Giovedì 13 Gennaio 2022

Lo avrebbero pagato con somme dai 10mila ai 20mila euro per saltare alcuni controlli sui camion che trasportavano sigarette di contrabbando in transito nel porto di Bari.

In sei arrestati per corruzione e associazione a delinquere

Con l'accusa di associazione a delinquere, associazione finalizzata al contrabbando, corruzione, violazione delle leggi sull'importazione di tabacchi lavorati esteri sono state arrestate sei persone tra cui l'appuntato della guardia di finanza Vincenzo Azzarello, 41 anni.  Sarebbe stato lui l'uomo chiave nel porto del capoluogo pugliese a cui il sodalizio faceva riferimento.

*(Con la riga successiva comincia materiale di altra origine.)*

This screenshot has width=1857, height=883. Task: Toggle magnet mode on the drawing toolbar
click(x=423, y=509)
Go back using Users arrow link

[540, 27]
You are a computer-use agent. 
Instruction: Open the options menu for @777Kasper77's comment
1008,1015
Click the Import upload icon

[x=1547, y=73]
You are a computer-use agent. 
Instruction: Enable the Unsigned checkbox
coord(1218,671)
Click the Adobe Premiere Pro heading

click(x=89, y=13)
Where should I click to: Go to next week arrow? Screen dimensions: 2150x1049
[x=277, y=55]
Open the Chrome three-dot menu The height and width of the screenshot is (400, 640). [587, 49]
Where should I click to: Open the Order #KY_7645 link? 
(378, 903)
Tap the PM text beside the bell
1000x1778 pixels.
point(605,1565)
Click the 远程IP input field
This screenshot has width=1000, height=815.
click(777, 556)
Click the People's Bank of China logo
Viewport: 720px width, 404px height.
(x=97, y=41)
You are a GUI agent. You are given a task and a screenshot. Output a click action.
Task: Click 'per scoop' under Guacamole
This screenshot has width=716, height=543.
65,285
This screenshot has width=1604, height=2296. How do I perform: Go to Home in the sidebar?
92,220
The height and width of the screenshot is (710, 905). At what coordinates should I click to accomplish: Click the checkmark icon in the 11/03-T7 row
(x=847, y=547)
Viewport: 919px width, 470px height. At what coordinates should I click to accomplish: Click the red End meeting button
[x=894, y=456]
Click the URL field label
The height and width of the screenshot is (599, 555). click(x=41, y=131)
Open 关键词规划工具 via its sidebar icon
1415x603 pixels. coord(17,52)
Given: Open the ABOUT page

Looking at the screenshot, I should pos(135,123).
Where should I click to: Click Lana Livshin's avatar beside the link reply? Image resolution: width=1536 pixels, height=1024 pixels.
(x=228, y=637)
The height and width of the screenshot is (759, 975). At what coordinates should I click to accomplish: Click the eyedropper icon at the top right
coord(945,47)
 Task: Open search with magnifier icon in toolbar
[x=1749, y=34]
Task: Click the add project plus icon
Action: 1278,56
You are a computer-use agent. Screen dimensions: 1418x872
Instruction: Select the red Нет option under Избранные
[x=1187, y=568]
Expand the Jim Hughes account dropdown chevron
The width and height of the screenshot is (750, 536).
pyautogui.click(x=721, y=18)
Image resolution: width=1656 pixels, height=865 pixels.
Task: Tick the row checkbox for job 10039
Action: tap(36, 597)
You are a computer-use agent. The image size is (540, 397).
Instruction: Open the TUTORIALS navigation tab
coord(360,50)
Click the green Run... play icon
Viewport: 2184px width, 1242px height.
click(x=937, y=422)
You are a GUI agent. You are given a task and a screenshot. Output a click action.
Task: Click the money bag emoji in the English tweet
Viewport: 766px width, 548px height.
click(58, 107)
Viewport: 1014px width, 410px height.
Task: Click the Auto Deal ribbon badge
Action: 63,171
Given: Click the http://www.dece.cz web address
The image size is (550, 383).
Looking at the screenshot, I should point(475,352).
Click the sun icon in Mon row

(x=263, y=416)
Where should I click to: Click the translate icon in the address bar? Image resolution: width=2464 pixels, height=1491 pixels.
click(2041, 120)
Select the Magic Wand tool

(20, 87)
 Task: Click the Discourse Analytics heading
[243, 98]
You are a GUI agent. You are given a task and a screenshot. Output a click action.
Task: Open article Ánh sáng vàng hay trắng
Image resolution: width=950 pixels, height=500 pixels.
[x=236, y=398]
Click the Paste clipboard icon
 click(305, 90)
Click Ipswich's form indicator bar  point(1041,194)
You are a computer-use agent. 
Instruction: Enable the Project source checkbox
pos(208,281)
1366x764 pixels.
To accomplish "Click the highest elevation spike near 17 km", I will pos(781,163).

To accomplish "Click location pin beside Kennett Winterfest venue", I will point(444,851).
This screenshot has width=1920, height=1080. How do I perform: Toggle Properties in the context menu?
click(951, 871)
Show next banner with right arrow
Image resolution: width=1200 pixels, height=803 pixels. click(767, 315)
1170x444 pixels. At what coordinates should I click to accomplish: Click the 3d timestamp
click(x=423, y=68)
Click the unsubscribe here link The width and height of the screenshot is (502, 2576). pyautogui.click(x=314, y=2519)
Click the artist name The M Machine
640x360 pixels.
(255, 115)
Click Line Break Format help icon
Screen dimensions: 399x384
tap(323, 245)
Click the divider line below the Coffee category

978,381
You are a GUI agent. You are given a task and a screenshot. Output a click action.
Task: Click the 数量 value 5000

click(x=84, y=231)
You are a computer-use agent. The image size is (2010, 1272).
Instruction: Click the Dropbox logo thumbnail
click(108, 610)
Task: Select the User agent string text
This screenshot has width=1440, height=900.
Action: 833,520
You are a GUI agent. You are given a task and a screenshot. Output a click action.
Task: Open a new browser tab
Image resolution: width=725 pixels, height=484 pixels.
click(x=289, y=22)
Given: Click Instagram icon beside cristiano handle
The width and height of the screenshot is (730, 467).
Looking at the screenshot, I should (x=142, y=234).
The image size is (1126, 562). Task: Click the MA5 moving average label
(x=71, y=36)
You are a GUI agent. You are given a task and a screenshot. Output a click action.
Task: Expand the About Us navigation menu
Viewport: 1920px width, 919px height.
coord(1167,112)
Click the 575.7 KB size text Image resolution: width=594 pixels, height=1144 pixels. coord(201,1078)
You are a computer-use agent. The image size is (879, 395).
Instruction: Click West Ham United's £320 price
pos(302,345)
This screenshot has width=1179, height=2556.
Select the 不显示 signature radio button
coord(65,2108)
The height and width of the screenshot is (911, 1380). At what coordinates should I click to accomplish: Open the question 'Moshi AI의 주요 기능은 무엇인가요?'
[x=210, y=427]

A capo del gruppo ci sarebbe stato Antonio Attolico (considerato vicino al clan Capriati) e del quale facevano parte i campani Antonio Rago, Antonio Corcione e Felice Rocco insieme al greco Georgios Diamantis. Le altre persone finite nell'indagine, coordinata dal pm Michele Ruggiero, sono Ilaria Bruno e Maurizio Caricola di Bari; Fabio Domenico Corcione e Salvatore Carella, entrambi  napoletani, il marocchino Ouardi El Hassane e l'albanese Ilir Hoxa.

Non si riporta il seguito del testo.